Item position entries:
Begin

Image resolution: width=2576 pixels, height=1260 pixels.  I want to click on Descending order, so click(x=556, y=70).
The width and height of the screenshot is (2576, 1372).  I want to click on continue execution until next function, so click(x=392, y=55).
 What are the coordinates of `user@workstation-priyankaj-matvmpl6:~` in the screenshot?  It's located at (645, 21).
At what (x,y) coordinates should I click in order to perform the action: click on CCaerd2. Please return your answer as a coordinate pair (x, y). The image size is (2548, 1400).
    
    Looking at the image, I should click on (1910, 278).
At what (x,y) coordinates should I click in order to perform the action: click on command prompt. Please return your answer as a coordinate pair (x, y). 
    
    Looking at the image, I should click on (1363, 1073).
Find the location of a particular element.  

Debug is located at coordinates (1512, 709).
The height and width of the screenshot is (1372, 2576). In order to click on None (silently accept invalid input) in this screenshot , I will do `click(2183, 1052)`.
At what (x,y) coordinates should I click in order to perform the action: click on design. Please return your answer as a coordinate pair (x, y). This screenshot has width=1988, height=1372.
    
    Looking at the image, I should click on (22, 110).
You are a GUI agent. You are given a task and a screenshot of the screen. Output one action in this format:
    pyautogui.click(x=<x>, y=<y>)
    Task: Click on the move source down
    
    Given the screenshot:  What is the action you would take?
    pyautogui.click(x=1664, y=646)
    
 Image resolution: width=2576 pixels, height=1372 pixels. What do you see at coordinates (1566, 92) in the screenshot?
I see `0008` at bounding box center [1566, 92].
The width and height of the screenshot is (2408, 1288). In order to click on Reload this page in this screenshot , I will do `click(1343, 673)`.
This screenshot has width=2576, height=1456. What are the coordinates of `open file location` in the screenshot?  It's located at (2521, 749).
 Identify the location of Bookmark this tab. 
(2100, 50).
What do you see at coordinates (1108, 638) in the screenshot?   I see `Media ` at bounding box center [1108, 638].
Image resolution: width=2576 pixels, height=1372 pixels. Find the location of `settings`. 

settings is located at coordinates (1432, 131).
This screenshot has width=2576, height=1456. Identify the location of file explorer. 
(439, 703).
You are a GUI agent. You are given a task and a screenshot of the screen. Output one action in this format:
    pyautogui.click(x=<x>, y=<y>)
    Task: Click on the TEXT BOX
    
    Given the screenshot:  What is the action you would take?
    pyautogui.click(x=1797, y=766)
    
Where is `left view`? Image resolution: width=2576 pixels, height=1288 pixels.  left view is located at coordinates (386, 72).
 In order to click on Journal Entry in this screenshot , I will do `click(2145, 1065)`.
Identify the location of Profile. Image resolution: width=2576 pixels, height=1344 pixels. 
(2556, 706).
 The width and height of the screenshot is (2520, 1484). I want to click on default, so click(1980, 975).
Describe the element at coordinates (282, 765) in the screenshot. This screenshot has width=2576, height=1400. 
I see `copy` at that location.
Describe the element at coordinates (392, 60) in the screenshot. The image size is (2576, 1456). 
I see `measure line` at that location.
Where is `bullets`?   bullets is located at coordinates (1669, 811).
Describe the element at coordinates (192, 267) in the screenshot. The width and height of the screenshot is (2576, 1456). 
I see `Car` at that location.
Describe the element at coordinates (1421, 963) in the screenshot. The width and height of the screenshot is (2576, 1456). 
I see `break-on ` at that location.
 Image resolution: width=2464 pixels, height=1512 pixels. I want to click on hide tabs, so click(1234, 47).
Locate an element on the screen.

End

*Written exercise:*
Please write out the entries above again, switching every "coordinate pair" to "point" and leaving everything else unchanged.

*Task solution:*
Image resolution: width=2576 pixels, height=1260 pixels.  I want to click on Descending order, so click(x=556, y=70).
The width and height of the screenshot is (2576, 1372).  I want to click on continue execution until next function, so click(x=392, y=55).
 What are the coordinates of `user@workstation-priyankaj-matvmpl6:~` in the screenshot?  It's located at (645, 21).
At what (x,y) coordinates should I click in order to perform the action: click on CCaerd2. Please return your answer as a point (x, y). The image size is (2548, 1400).
    
    Looking at the image, I should click on (1910, 278).
At what (x,y) coordinates should I click in order to perform the action: click on command prompt. Please return your answer as a point (x, y). 
    
    Looking at the image, I should click on (1363, 1073).
Find the location of a particular element.  

Debug is located at coordinates (1512, 709).
The height and width of the screenshot is (1372, 2576). In order to click on None (silently accept invalid input) in this screenshot , I will do `click(2183, 1052)`.
At what (x,y) coordinates should I click in order to perform the action: click on design. Please return your answer as a point (x, y). This screenshot has width=1988, height=1372.
    
    Looking at the image, I should click on (22, 110).
You are a GUI agent. You are given a task and a screenshot of the screen. Output one action in this format:
    pyautogui.click(x=<x>, y=<y>)
    Task: Click on the move source down
    
    Given the screenshot:  What is the action you would take?
    pyautogui.click(x=1664, y=646)
    
 Image resolution: width=2576 pixels, height=1372 pixels. What do you see at coordinates (1566, 92) in the screenshot?
I see `0008` at bounding box center [1566, 92].
The width and height of the screenshot is (2408, 1288). In order to click on Reload this page in this screenshot , I will do `click(1343, 673)`.
This screenshot has width=2576, height=1456. What are the coordinates of `open file location` in the screenshot?  It's located at (2521, 749).
 Identify the location of Bookmark this tab. 
(2100, 50).
What do you see at coordinates (1108, 638) in the screenshot?   I see `Media ` at bounding box center [1108, 638].
Image resolution: width=2576 pixels, height=1372 pixels. Find the location of `settings`. 

settings is located at coordinates (1432, 131).
This screenshot has width=2576, height=1456. Identify the location of file explorer. 
(439, 703).
You are a GUI agent. You are given a task and a screenshot of the screen. Output one action in this format:
    pyautogui.click(x=<x>, y=<y>)
    Task: Click on the TEXT BOX
    
    Given the screenshot:  What is the action you would take?
    pyautogui.click(x=1797, y=766)
    
Where is `left view`? Image resolution: width=2576 pixels, height=1288 pixels.  left view is located at coordinates (386, 72).
 In order to click on Journal Entry in this screenshot , I will do `click(2145, 1065)`.
Identify the location of Profile. Image resolution: width=2576 pixels, height=1344 pixels. 
(2556, 706).
 The width and height of the screenshot is (2520, 1484). I want to click on default, so click(1980, 975).
Describe the element at coordinates (282, 765) in the screenshot. This screenshot has width=2576, height=1400. 
I see `copy` at that location.
Describe the element at coordinates (392, 60) in the screenshot. The image size is (2576, 1456). 
I see `measure line` at that location.
Where is `bullets`?   bullets is located at coordinates (1669, 811).
Describe the element at coordinates (192, 267) in the screenshot. The width and height of the screenshot is (2576, 1456). 
I see `Car` at that location.
Describe the element at coordinates (1421, 963) in the screenshot. The width and height of the screenshot is (2576, 1456). 
I see `break-on ` at that location.
 Image resolution: width=2464 pixels, height=1512 pixels. I want to click on hide tabs, so click(1234, 47).
Locate an element on the screen.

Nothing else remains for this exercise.